# What is required:
Each record that follows is to be transcribed exactly, excluding its images.

# Excerpted records:
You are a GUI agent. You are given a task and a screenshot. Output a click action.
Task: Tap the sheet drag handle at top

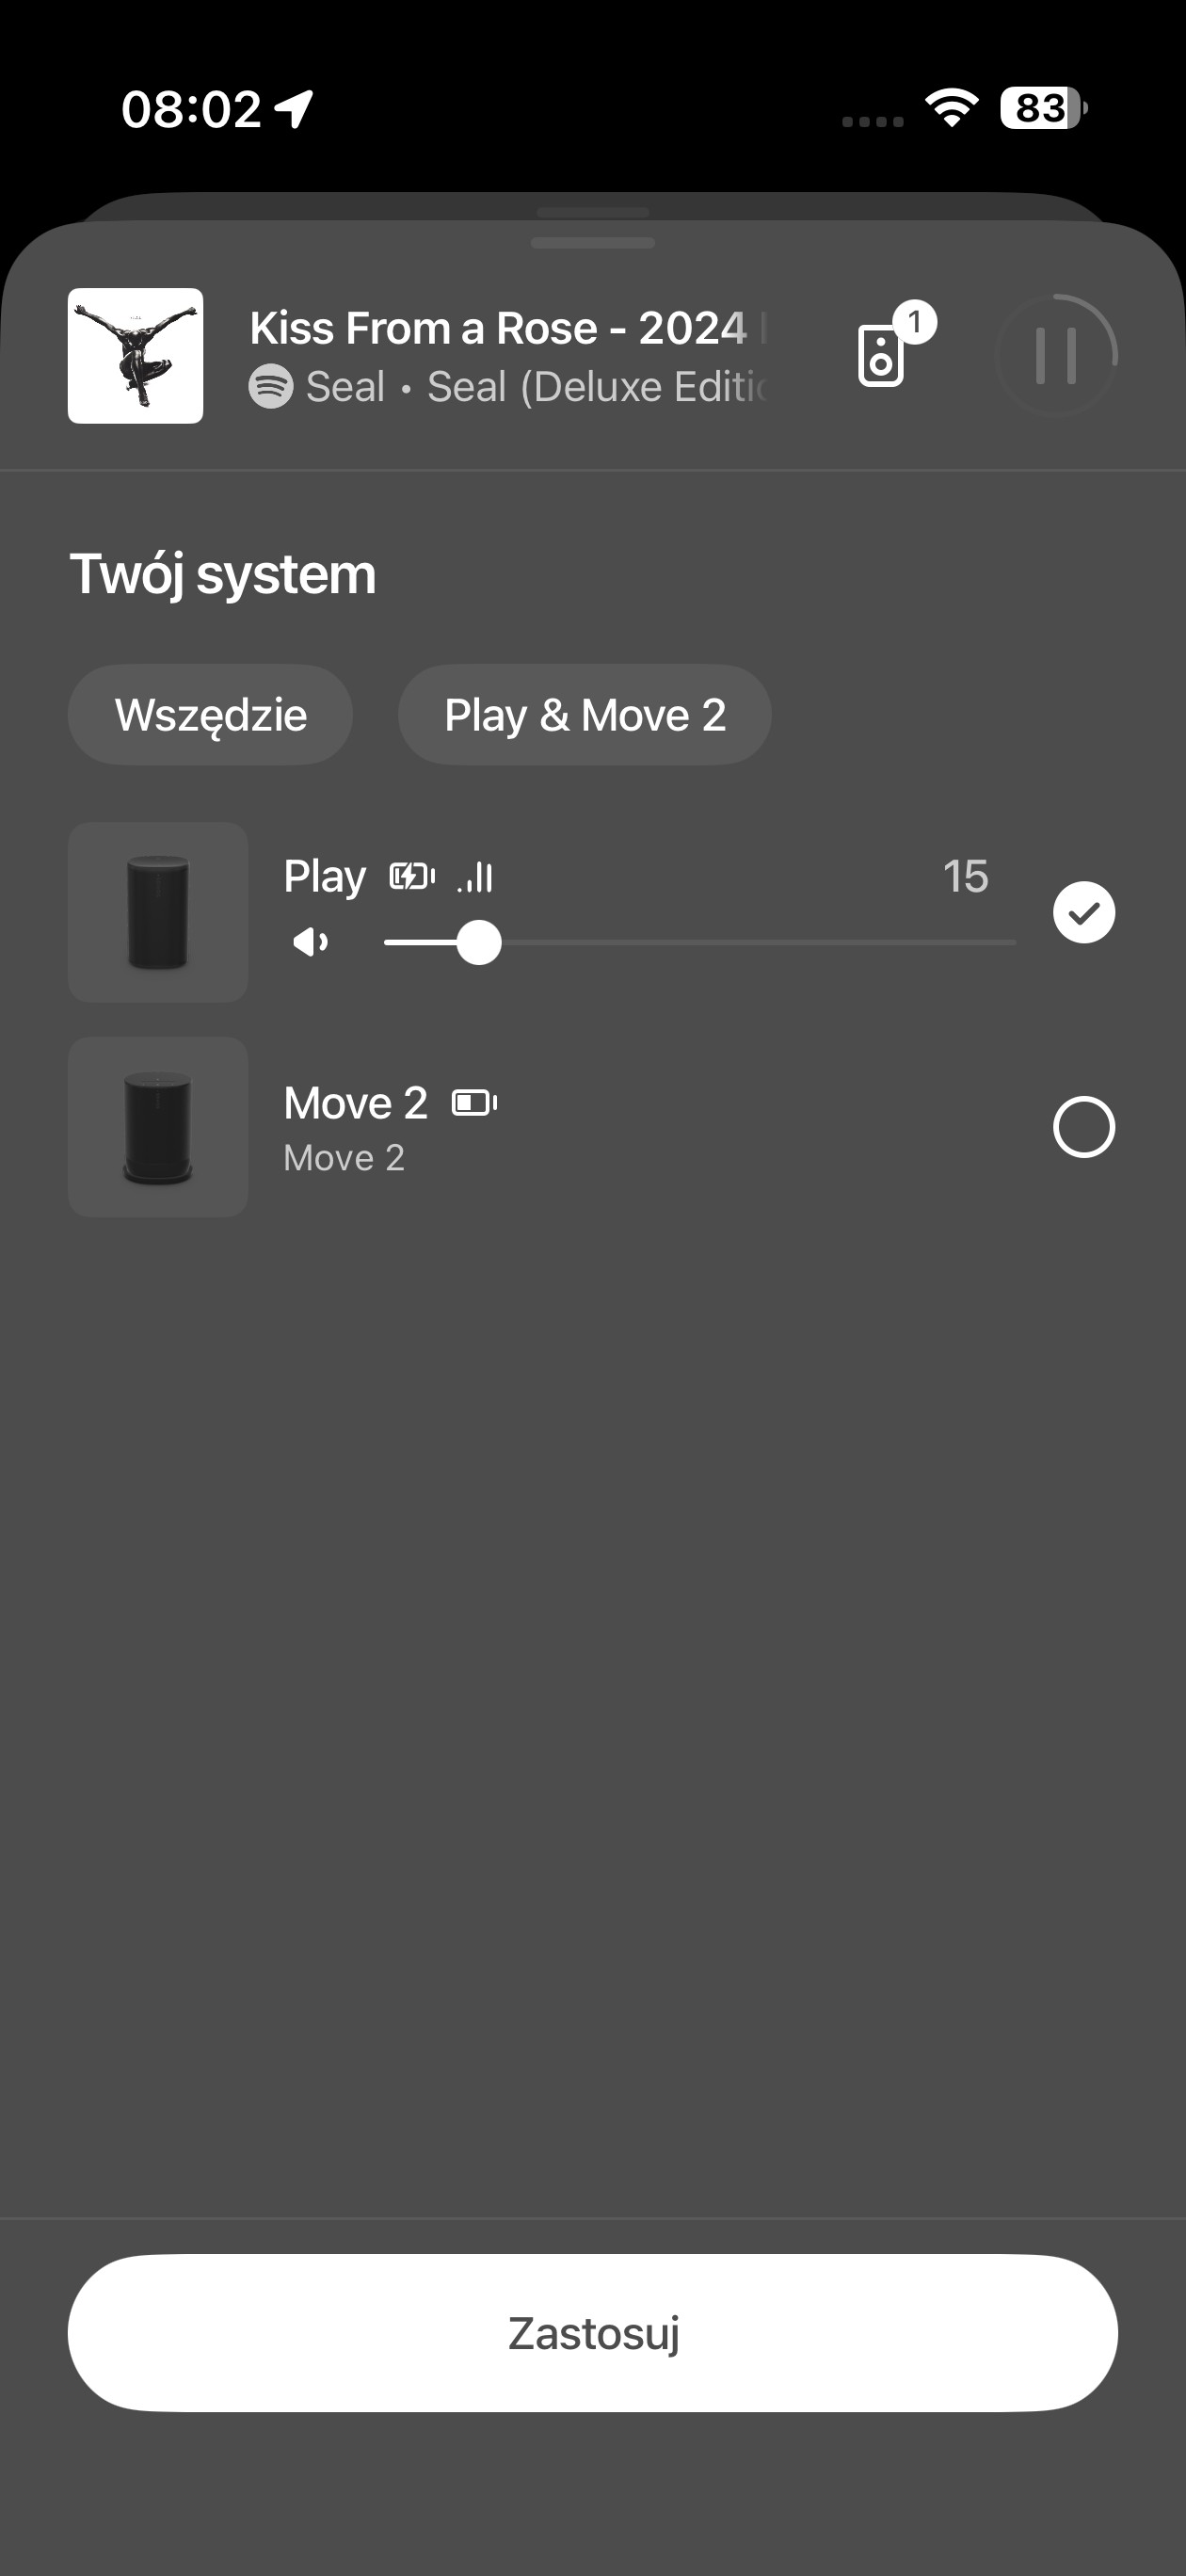coord(593,242)
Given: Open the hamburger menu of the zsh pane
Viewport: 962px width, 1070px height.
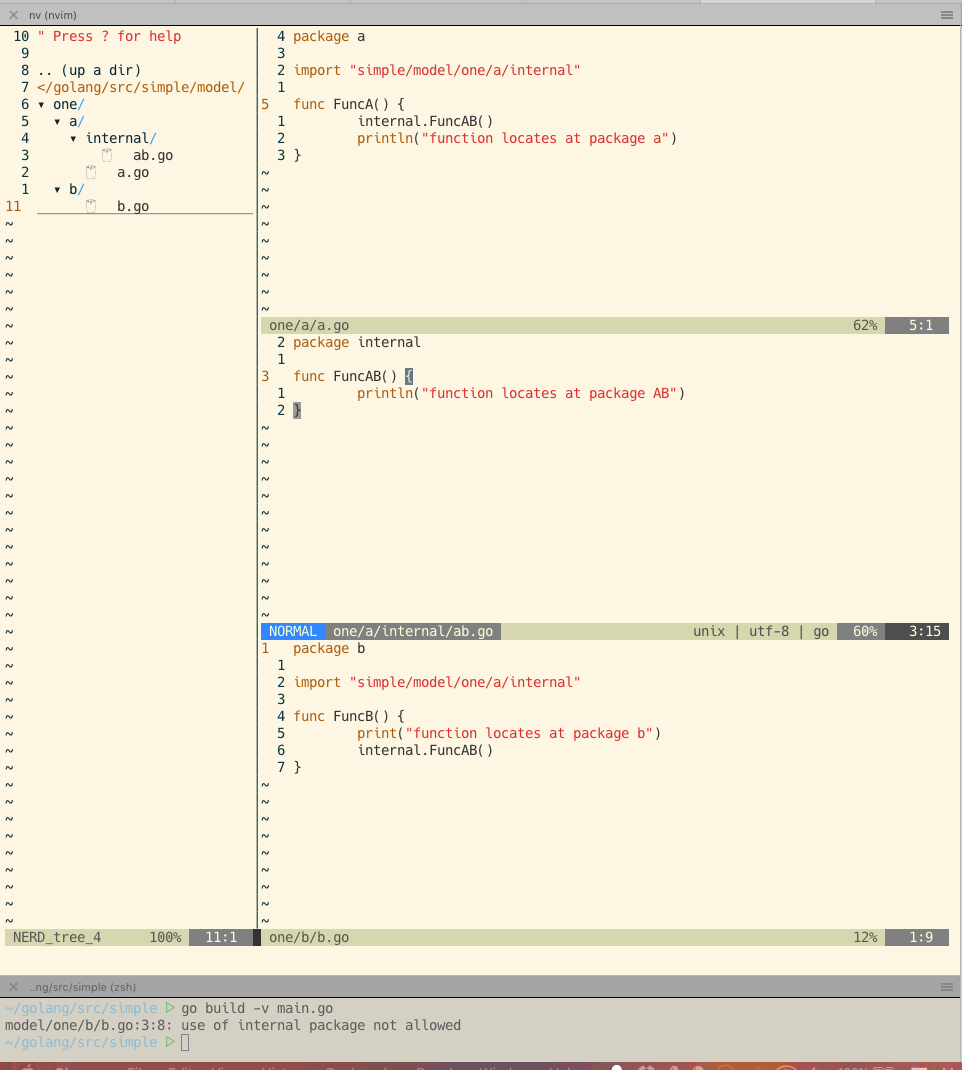Looking at the screenshot, I should click(946, 987).
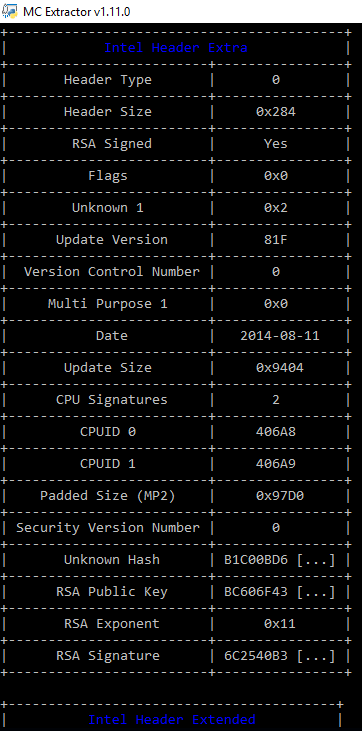Screen dimensions: 362x731
Task: Select the Security Version Number label
Action: point(108,528)
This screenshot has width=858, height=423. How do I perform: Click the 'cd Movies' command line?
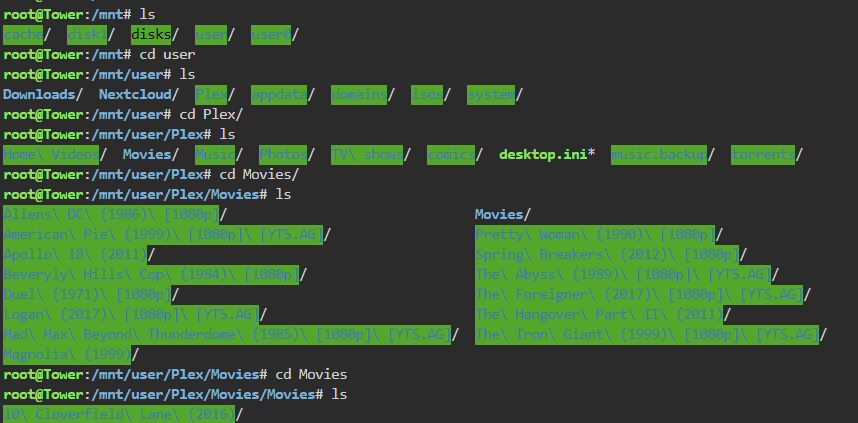(175, 374)
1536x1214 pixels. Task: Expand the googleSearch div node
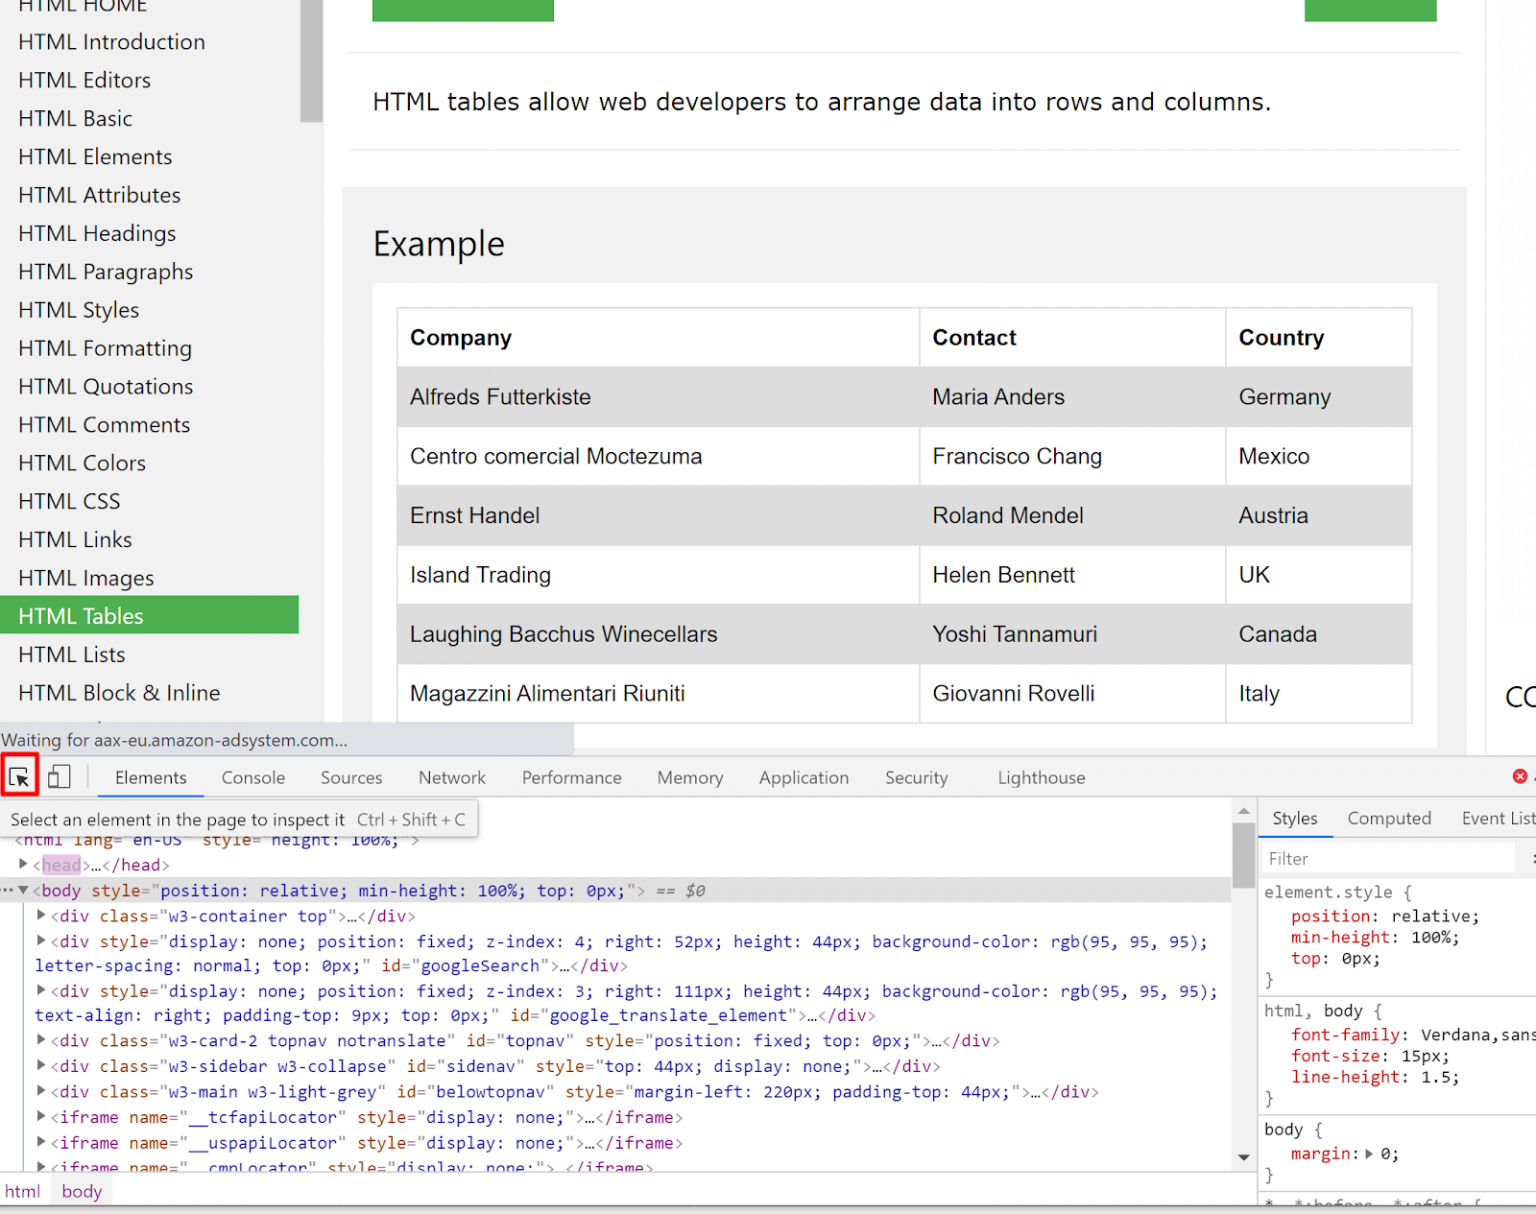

# Exercise result:
You are a GUI agent. You are given a task and a screenshot. Output a click action.
Task: Tap the sheet drag handle at top

coord(593,242)
Given: Open the hamburger menu of the zsh pane
Viewport: 962px width, 1070px height.
Looking at the screenshot, I should click(946, 987).
Screen dimensions: 362x731
Task: Select the Security Version Number label
Action: point(108,528)
This screenshot has width=858, height=423. How do I perform: Click the 'cd Movies' command line?
(175, 374)
1536x1214 pixels. Task: Expand the googleSearch div node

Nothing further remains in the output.